Globally, the agreement signals managed competition rather than decoupling, at least in the near term. It provides space for Washington’s “friendshoring” strategy to mature: Australia’s Lynas Corporation is expanding rare earth production capacity by 50 percent through 2027, while Vietnamese mining operations are coming online. Beijing, in turn, gains room to test American resolve on security issues without the immediate threat of total economic rupture.
Regional Architecture Taking Shape
Trump’s separate agreements with South Korea and Japan during the APEC meetings suggest an emerging architecture: an Indo-Pacific economic arrangement organized around American security guarantees and market access, positioned as a counterweight to China’s Belt and Road infrastructure network. Whether this framework proves durable depends less on Busan’s specific terms than on whether both Washington and Beijing conclude that selective cooperation serves their interests better than confrontation.
History offers limited encouragement.
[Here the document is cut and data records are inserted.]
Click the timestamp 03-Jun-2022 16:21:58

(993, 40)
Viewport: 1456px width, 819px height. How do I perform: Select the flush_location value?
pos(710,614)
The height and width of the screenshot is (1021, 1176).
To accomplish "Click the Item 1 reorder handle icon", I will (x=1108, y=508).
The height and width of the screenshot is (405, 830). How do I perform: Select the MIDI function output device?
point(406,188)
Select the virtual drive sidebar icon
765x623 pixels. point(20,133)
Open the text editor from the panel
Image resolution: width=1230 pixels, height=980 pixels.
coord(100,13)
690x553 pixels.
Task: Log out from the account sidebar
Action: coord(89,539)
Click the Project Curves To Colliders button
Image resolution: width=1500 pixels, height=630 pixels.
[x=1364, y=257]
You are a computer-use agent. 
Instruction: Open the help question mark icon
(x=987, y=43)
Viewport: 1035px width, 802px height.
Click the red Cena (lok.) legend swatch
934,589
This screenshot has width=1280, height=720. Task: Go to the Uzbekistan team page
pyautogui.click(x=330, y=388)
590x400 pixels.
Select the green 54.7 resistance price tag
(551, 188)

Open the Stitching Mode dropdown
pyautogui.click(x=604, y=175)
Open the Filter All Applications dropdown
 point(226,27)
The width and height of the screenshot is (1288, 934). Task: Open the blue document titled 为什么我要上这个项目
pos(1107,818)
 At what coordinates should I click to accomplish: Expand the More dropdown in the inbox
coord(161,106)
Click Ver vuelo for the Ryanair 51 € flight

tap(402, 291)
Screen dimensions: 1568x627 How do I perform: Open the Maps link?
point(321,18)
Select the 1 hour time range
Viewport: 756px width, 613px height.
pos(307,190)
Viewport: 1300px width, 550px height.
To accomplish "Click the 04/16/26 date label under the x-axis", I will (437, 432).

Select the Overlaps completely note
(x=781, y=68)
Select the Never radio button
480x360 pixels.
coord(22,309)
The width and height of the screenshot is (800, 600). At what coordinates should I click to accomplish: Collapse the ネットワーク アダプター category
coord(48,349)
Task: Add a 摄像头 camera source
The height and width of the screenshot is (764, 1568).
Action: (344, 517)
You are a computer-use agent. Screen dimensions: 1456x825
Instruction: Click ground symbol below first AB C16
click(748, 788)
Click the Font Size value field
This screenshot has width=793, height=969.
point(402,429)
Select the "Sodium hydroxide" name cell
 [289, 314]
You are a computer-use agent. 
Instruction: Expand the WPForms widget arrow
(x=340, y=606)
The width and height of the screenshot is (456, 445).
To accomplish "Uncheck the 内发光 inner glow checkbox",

A comprehensive review of the Phase One agreement revealed China met only 57 percent of its purchase commitments. The fentanyl crisis, despite previous assurances from Beijing, claimed over 110,000 American lives in 2024, with 90 percent of precursor chemicals traced to Chinese laboratories. Trump’s gift to Xi—a replica crown from Seoul’s agreement ceremony—captures the theatrical quality of the encounter: symbols matter, but delivery determines outcomes.
A Tactical Equilibrium
What Busan accomplishes, ultimately, is the establishment of a tactical equilibrium. Both leaders face domestic audiences that reward visible toughness while punishing economic pain. The arrangement allows each to claim success without surrendering core positions. For Trump, it demonstrates deal-making prowess while maintaining pressure through elevated tariffs. For Xi, it provides economic relief while preserving claims of sovereignty over trade policy and resource management.
The accord will endure as long as mutual vulnerability does. Should American rare earth alternatives mature faster than anticipated, or Chinese growth stabilize independent of U.S. agricultural imports, the incentives collapse. Should either leader face domestic political pressure requiring escalation, the framework dissolves. The next twelve months will test whether this balance can hold, or whether Busan represents merely an intermission in a longer confrontation.
Markets and policymakers will watch the implementation closely. The architecture of global trade increasingly depends not on rules-based multilateralism but on bilateral negotiations conducted under the shadow of strategic rivalry. Busan offers a template: narrow agreements on specific issues, time-limited commitments, enforcement through mutual leverage. It is pragmatic, transactional, and deeply contingent. Whether it constitutes progress depends on what one hoped to achieve. As a mechanism for avoiding immediate crisis, it succeeds. As a foundation for lasting stability, it remains unproven.